I have been exercising more again, after gaining a bunch of weight when depressed earlier this year, and fighting to remind myself that "good enough" is no such thing when it comes to my recovery. It gets easier to accept compromise and not recovery, so I have to actively remind myself first, that I want to recover physically as much as humanly possible, and second that such a recovery only happens if I take exercise. 

To build up my overall endurance, I swim laps of a pool that is miraculously on my block, but is a bit skeevy. Fellow New Yorkers will know how unusual it is to have a pool right there, so the skeeve is a minor hindrance. I go to the pool on weekdays, typically, and to the gym on the weekends. Since swimming in a straight line requires concentration, my vision is poor and the pool has enough chemicals in to be murky, those are the times I can go and hope for fewest other people to collide with.

Anyway, on the Tuesday, I was primed and ready to go to the pool, when Thor set off, and a naughty thought popped into my brain: I could stay at home, not go the pool, and nobody would ever know! Never mind that this is not true, because I log all my exercise on Fitocracy, and that it makes no appreciable difference to Thor whether I swim or not, there was the delicious temptation to get away with something.

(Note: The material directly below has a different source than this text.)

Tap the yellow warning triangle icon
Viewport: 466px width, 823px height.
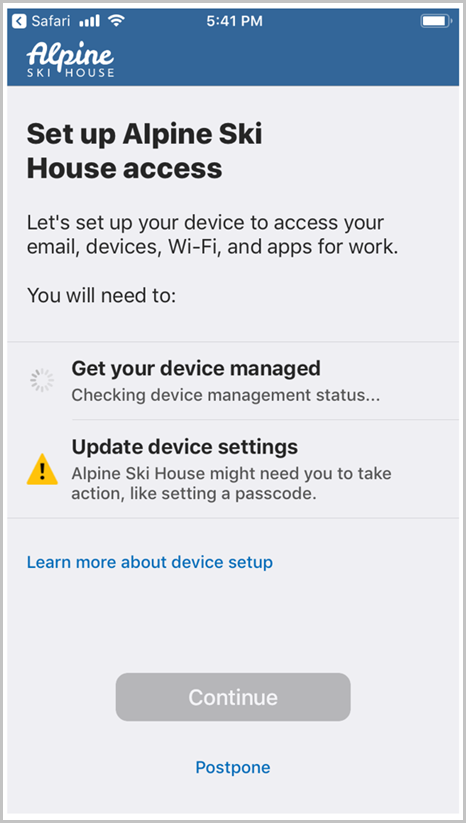42,469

It didn't matter that I would, in the long run, suffer for not going, nor that after the first half dozen or so lengths I settle into a pleasant rhythm; the opportunity to pull a fast one was almost irresistible. Almost, but not quite: I told my brain to go screw itself and went to the pool. 

Unfortunately, my brain had a few tricks lurking in the grey matter. When I got to the pool, I discovered that I had left my fancy new swimming watch behind. I went and got it. Back home, I was again tempted to be all huffy about being jerked around by my brain and just not go, but I quashed the temptation, and set off again. 

I got about two steps out of my front door, before realizing that my brain had made one last desperate attempt to skive off: I had left my walking stick behind. Happily this all had the reverse of the desired effect: I was more determined than ever to go swimming, and I did. 

My brain has had the last laugh, though. This morning, I took my time getting up, and faffed around on the Internet, until my brain gleefully remembered that I have an acupuncture appointment today. There's not enough time to go swimming and to make it to happy fun needle time. Bugger.